Quote Originally Posted by tube fan
You are confusing lateral imaging and sound stage depth with the three-dimensional realism of each instrument or singer. I already pointed this out, but I guess you just missed it.
I don't think I missed anything but a bunch of esoteric mumbo jumbo. When audio engineers talk about three deminsionality, they are talking about the ability of a images to be projected widely(laterally) and with depth(which means both in front of the baffle of the speaker, and deep behind as well).

At any rate, yes, no ss amp can reproduce this sound as both JA and JV found in the lastest issues of Stereophile and Absolute Sound.

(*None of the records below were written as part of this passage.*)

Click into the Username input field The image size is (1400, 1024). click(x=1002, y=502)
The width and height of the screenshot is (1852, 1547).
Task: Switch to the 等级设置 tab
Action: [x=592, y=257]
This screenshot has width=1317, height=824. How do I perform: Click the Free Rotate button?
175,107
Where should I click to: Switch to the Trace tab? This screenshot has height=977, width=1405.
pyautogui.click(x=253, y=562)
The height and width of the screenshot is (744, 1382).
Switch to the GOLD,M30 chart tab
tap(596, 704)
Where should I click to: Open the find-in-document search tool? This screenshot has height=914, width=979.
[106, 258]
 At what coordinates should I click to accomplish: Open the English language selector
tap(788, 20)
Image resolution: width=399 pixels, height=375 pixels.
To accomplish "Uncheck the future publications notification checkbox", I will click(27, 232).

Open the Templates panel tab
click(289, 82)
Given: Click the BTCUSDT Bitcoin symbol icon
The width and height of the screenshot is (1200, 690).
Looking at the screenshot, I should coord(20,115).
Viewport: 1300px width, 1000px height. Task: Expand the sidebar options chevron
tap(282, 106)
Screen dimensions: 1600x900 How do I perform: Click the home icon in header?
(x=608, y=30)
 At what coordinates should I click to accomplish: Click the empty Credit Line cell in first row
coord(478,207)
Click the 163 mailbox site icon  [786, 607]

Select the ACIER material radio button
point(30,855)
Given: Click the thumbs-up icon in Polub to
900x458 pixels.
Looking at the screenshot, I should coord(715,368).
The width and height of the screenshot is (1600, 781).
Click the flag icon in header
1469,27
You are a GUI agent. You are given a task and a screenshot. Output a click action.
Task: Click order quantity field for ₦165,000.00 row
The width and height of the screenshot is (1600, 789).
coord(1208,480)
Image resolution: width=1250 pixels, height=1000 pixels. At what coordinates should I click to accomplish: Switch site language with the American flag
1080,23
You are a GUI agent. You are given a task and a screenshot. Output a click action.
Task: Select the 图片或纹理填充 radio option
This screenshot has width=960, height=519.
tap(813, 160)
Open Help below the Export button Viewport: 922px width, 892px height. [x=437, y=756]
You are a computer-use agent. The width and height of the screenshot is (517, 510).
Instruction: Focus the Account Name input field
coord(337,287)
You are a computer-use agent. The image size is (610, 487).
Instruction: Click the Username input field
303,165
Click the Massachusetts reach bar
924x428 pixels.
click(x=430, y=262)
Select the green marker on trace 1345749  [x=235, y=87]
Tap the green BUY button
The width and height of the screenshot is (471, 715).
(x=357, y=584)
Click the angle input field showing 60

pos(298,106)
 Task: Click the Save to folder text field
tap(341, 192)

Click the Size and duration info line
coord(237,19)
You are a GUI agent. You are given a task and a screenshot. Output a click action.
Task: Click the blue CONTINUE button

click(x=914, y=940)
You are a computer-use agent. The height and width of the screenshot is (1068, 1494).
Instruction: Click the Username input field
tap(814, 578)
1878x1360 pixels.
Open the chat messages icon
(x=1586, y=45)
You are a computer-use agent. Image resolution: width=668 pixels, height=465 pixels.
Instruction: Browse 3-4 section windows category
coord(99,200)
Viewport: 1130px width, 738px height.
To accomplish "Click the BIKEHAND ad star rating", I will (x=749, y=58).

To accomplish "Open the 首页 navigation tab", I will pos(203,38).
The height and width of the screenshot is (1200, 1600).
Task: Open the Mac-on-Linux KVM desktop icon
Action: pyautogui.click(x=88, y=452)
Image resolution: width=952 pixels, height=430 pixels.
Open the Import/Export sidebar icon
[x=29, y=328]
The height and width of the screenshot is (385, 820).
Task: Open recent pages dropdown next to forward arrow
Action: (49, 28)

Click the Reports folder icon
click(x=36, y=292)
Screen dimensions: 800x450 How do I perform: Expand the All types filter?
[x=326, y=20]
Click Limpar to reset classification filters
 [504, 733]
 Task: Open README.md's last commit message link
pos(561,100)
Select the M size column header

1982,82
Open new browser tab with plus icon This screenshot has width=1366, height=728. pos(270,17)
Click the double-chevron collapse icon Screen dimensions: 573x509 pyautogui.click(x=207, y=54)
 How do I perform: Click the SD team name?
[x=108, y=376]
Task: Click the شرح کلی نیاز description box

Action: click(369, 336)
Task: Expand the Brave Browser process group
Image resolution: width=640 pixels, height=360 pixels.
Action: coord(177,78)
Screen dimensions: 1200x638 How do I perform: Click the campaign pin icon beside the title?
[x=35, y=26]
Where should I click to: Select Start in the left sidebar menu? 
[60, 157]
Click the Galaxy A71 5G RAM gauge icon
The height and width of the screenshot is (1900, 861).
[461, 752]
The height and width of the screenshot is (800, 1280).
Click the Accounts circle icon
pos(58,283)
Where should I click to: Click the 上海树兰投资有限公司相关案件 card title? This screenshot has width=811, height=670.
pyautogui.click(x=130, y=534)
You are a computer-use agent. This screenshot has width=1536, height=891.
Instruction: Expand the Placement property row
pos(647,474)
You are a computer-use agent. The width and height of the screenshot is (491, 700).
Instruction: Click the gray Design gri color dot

Here is a fuller quote from Valin:

"I don't mean perspectival (front-to-back, side-to-side) clarity, which is another Maggie strength. What I do mean is that the image of a voice or a violin coming off the 1.7s' screens can sound rather the way it would look if it were projected ONTO those screens. In other words, it can sound a bit flat and two-dimensional, particularily with solid-state electronics.
This is exactly the esoteric BS that I was talking about. The very idea of talking about any projection onto a screen refers to the ability of the sound images that have depth, clearly a front to back perspective much like 3D video. What he was saying based on this has nothing to do with SS amps specifically, but what happens when a SS amp is paired with the 1.7, it can sound flat and two-deminsional. Notice he is commenting on the 1.7's, and he says WITH SS amps it can sound, not that all SS amps can sound a bit flat and two-deminsional. There is no way any smart reviewer would make such a definate analysis like this unless he was profoundly prejudiced against SS amps, which would make him a not so credible reviewer.

I talk about image volume in my ARC Reference 5 review (elsewhere in this issue), and it is not, inherently, one of the 1.7s' strenghts. The funny thing here is that these slightly flattened, seemingly 'projected' images don't want for natural richness of color or detail or power or even body, in the sense of natural tonal weight; they just don't seem as filled-out, as three-dimensional as voices and violins can sometimes sound with cone speakers. IT's RATHER AS IF YOU ARE GETTING A SLICE OFF THE FRONT OF THE INSTRUMENT INSTEAD OF THE WHOLE ENCHILADA.

There is a partial cure for this problem, however. Tubes. Particularly ARC tubes."

Without this added diminesional fullness, you never get the feeling that the singer or the instrument is IN your room.
This is all just opinion, bias, and esoteric nonsense. This smacks of personal bias plain and simple, much like the title Realistic sound = tubes and analog.

I think you have already stated a preference for tubes and analog, but you have to keep in mind - your preferences are just yours. They are not scientific, transferable, not fact, but they are your opinion and you have a right to voice it. I also have a right to accept it for what it is - your personal opinion.

If tubes are so wonderful, how do you reconcile with a tubeless recording chain?